Working with a partner that has complementary talent and skills may contribute to the success of a venture. But nothing in life is guaranteed. The business environment will change. People change. A few years from now partners may have disagreements over how the business should be run or one of them may want to leave the company. If the shareholders don’t have a process agreed in advance on how to deal with these serious issues, and others, each of them may end up with nothing.

With this in mind it is important to have a written agreement drawn up by a lawyer that covers areas including compensation, exit clauses, and roles and responsibilities.”

(quote from the presentation letter of our simplified shareholders agreement package)

We have also created a framework for drafting a shareholders’ agreement for seed and series-A fund raising, i.e. with 2 categories of members being founders and investors. Although the final drafting will depend on the negotiations between investors and founders, Hong Kong startups market tend to a certain standard which is reflected in our framework.

Each investment round will see the addition of a new category of members, having invested at different conditions and having different expectations from the previous ones, making the shareholders agreement more and more complex, potentially with categories of shares having different voting or economic rights (for payment of dividends, in case of exit or winding up).

Shareholders’ agreements are typically entered into and reviewed at turning points of a company’s life, such as:

  • shortly after commencement of business;
  • when a new member joins, whether by acquiring shares from another member or applying for new shares issued by the company;
  • when investors come aboard to invest in the company;
  • when the company is party to a merger or acquisition transaction with all or part of the consideration paid in shares.
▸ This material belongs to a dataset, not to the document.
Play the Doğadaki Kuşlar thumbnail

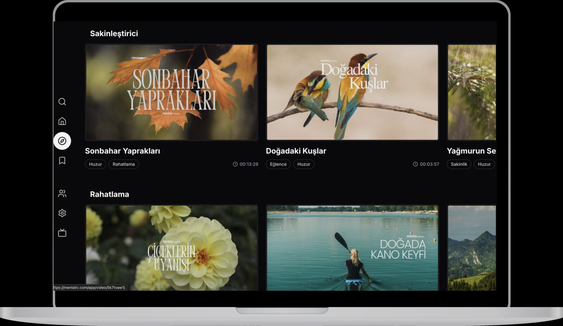352,92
Our approach is comprehensive (looks at the big picture as well as all components of it), responsive and action focused.


During our first working meeting or call, we’ll ask you to explain the background and what you see as the objective of the shareholders’ agreement. Important information includes the profile of the various members and the reason for their investment, business of the company and how it is funded (fund raising, shareholders loans, factoring etc.).

An exhaustive and reliable capitalization table, on a fully diluted basis (including all options which may have been granted to suppliers, employees or else) has to be provided or we can provide assistance with such.

In turn, we will explain and discuss with you the usual clauses and their many variations (for bespoke shareholders’ agreement) or what is our suggested option for your company’s situation.


For simplified shareholders’ agreements, our usual turnaround time for the first draft is 5 working days from the first working meeting or when all information requested has been provided. It is likely a shareholder’s agreement with different categories of members and intense negotiations on the rights and obligations of each will take a few more days to prepare.


We keep our questions and comments focused on the purpose of drafting a relevant document that will provide for a structured approach to the life – and crisis – of the company, until the next turning point / shareholders agreement.


Pricing will depend on the level of complexity of the situation (categories of members), whether negotiations are taking place, and the purpose of the shareholders agreement. We have a fixed fee package for simplified shareholders agreement including 2 hours debriefing before drafting and 2 hours debriefing after as well as reasonable amendments of the draft. For other scenarios, we will usually structure fees as a fixed fee for the initial draft and debriefing with client and hourly rate for negotiations with the other members and their lawyers.